## [Job 1]
In the passage on Massey's debt covenants, what would happen to Massey's debt if it violated the covenants and could not obtain waivers from its lenders?

## [Excerpt to read]
□ □ □ □ □

Operating results below current levels or other adverse factors, including a significant increase in interest rates, could result in Massey being unable to comply with certain debt covenants. If Massey violates these covenants and is unable to obtain waivers from its lenders, Massey’s debt under these agreements would be in default and could be accelerated by the lenders. If the indebtedness is accelerated, Massey may not be able to repay its debt or borrow sufficient funds to refinance it. Even if Massey is able to obtain new financing, it may not be on commercially reasonable terms or on terms that are acceptable to Massey. If Massey’s debt is in default for any reason, its cash flows, results of operations or financial condition could be materially and adversely affected. In addition, complying with these covenants may also cause Massey to take actions that are not favorable to holders of the notes and may make it more difficult for Massey to successfully execute its business strategy and compete against companies that are not subject to such restrictions.

□ □ □ □ □

## [Job 2]
Reproduce the records from the line containing "[Добавить в подборку] (168, 392)" up to and including the line containing "Английский [Язык исходного".

## [Dataset records]
□ □ □ □ □

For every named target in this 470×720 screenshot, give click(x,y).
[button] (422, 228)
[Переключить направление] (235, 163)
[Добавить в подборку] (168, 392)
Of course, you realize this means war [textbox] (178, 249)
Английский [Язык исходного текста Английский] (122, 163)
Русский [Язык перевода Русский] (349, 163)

□ □ □ □ □

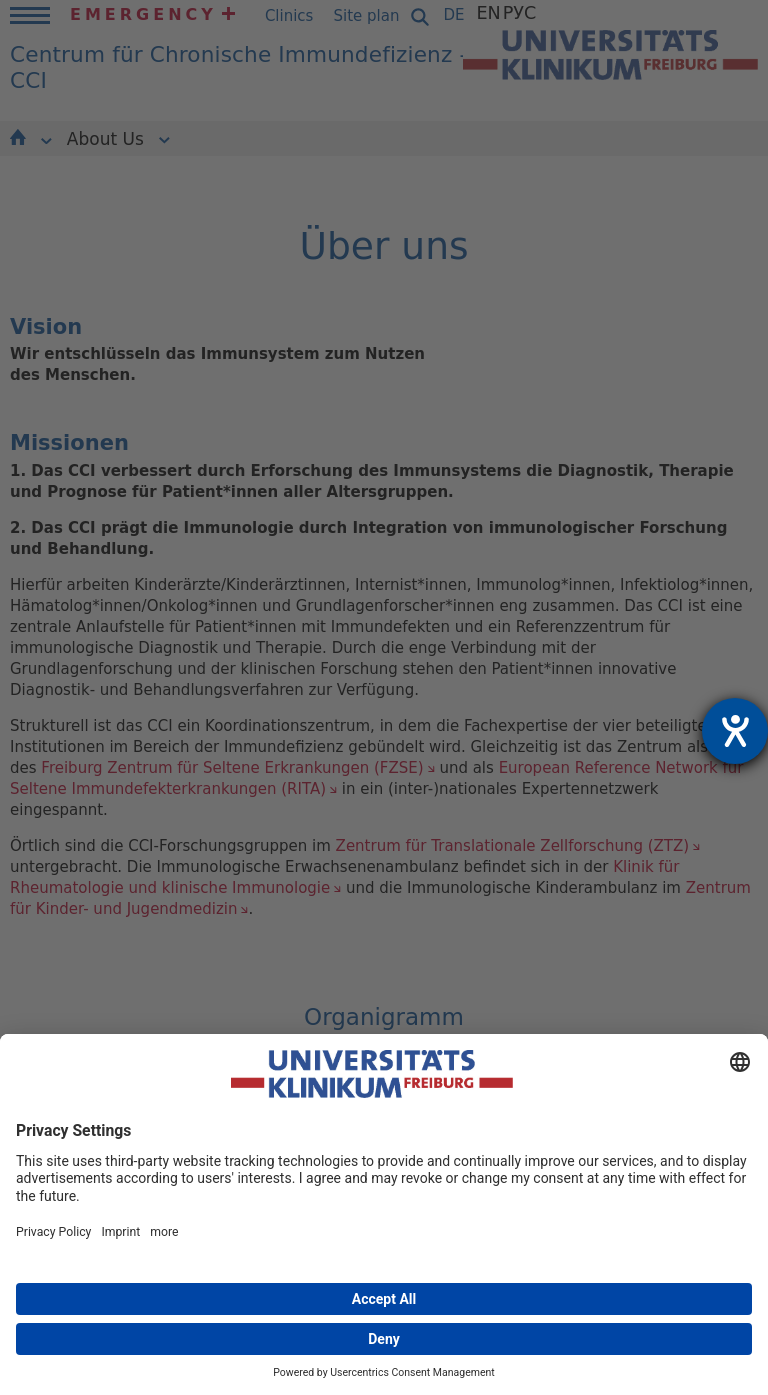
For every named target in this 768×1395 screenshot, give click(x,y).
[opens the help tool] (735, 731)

□ □ □ □ □

## [Task answer 1]
The debt would be in default and could be accelerated by the lenders.

## [Task answer 2]
[Добавить в подборку] (168, 392)
Of course, you realize this means war [textbox] (178, 249)
Английский [Язык исходного текста Английский] (122, 163)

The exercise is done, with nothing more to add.